▸ What you will do
Format the rows below as a Markdown table with two columns, "Line No." and "Content", numbering each non-blank line in order and omitting blank lines.

▸ Provided records

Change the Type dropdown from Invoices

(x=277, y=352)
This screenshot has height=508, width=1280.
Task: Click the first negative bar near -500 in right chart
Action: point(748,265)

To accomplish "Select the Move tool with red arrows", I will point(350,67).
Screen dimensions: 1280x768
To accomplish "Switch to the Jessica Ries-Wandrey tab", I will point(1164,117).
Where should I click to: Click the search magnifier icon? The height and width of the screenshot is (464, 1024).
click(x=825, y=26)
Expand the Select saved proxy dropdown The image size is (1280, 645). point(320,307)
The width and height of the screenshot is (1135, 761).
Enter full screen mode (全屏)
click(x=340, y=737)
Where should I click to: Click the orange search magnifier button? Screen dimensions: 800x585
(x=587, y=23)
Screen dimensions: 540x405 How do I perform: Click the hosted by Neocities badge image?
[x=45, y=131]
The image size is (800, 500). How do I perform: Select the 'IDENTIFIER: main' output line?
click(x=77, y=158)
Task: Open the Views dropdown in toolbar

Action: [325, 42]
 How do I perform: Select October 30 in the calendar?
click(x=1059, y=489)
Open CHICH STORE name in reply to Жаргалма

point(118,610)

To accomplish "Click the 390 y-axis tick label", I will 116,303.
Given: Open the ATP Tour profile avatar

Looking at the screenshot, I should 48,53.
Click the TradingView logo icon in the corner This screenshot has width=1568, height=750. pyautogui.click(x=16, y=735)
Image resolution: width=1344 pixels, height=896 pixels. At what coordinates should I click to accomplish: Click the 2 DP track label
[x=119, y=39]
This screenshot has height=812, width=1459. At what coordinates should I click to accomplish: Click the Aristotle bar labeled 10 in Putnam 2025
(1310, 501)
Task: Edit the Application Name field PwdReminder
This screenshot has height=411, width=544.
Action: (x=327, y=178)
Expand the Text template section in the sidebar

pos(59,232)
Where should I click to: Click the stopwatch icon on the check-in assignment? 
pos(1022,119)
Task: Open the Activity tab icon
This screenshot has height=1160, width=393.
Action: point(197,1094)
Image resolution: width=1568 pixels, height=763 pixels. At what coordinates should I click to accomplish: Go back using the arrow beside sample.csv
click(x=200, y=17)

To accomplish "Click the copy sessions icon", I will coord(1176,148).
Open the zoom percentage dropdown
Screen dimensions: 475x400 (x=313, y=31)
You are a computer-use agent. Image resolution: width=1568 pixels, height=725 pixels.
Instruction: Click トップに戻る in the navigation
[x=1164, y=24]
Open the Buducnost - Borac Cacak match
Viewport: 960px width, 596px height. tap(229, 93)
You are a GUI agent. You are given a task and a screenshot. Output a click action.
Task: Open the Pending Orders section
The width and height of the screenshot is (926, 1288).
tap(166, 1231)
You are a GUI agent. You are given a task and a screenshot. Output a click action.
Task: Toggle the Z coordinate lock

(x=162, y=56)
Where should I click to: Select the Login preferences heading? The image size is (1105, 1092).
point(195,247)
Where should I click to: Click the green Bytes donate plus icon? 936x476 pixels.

▸ Result for this exercise
| Line No. | Content |
|---|---|
| 1 | Change the Type dropdown from Invoices |
| 2 | (x=277, y=352) |
| 3 | This screenshot has height=508, width=1280. |
| 4 | Task: Click the first negative bar near -500 in right chart |
| 5 | Action: point(748,265) |
| 6 | To accomplish "Select the Move tool with red arrows", I will point(350,67). |
| 7 | Screen dimensions: 1280x768 |
| 8 | To accomplish "Switch to the Jessica Ries-Wandrey tab", I will point(1164,117). |
| 9 | Where should I click to: Click the search magnifier icon? The height and width of the screenshot is (464, 1024). |
| 10 | click(x=825, y=26) |
| 11 | Expand the Select saved proxy dropdown The image size is (1280, 645). point(320,307) |
| 12 | The width and height of the screenshot is (1135, 761). |
| 13 | Enter full screen mode (全屏) |
| 14 | click(x=340, y=737) |
| 15 | Where should I click to: Click the orange search magnifier button? Screen dimensions: 800x585 |
| 16 | (x=587, y=23) |
| 17 | Screen dimensions: 540x405 How do I perform: Click the hosted by Neocities badge image? |
| 18 | [x=45, y=131] |
| 19 | The image size is (800, 500). How do I perform: Select the 'IDENTIFIER: main' output line? |
| 20 | click(x=77, y=158) |
| 21 | Task: Open the Views dropdown in toolbar |
| 22 | Action: [325, 42] |
| 23 |  How do I perform: Select October 30 in the calendar? |
| 24 | click(x=1059, y=489) |
| 25 | Open CHICH STORE name in reply to Жаргалма |
| 26 | point(118,610) |
| 27 | To accomplish "Click the 390 y-axis tick label", I will 116,303. |
| 28 | Given: Open the ATP Tour profile avatar |
| 29 | Looking at the screenshot, I should 48,53. |
| 30 | Click the TradingView logo icon in the corner This screenshot has width=1568, height=750. pyautogui.click(x=16, y=735) |
| 31 | Image resolution: width=1344 pixels, height=896 pixels. At what coordinates should I click to accomplish: Click the 2 DP track label |
| 32 | [x=119, y=39] |
| 33 | This screenshot has height=812, width=1459. At what coordinates should I click to accomplish: Click the Aristotle bar labeled 10 in Putnam 2025 |
| 34 | (1310, 501) |
| 35 | Task: Edit the Application Name field PwdReminder |
| 36 | This screenshot has height=411, width=544. |
| 37 | Action: (x=327, y=178) |
| 38 | Expand the Text template section in the sidebar |
| 39 | pos(59,232) |
| 40 | Where should I click to: Click the stopwatch icon on the check-in assignment?  |
| 41 | pos(1022,119) |
| 42 | Task: Open the Activity tab icon |
| 43 | This screenshot has height=1160, width=393. |
| 44 | Action: point(197,1094) |
| 45 | Image resolution: width=1568 pixels, height=763 pixels. At what coordinates should I click to accomplish: Go back using the arrow beside sample.csv |
| 46 | click(x=200, y=17) |
| 47 | To accomplish "Click the copy sessions icon", I will coord(1176,148). |
| 48 | Open the zoom percentage dropdown |
| 49 | Screen dimensions: 475x400 (x=313, y=31) |
| 50 | You are a computer-use agent. Image resolution: width=1568 pixels, height=725 pixels. |
| 51 | Instruction: Click トップに戻る in the navigation |
| 52 | [x=1164, y=24] |
| 53 | Open the Buducnost - Borac Cacak match |
| 54 | Viewport: 960px width, 596px height. tap(229, 93) |
| 55 | You are a GUI agent. You are given a task and a screenshot. Output a click action. |
| 56 | Task: Open the Pending Orders section |
| 57 | The width and height of the screenshot is (926, 1288). |
| 58 | tap(166, 1231) |
| 59 | You are a GUI agent. You are given a task and a screenshot. Output a click action. |
| 60 | Task: Toggle the Z coordinate lock |
| 61 | (x=162, y=56) |
| 62 | Where should I click to: Select the Login preferences heading? The image size is (1105, 1092). |
| 63 | point(195,247) |
| 64 | Where should I click to: Click the green Bytes donate plus icon? 936x476 pixels. |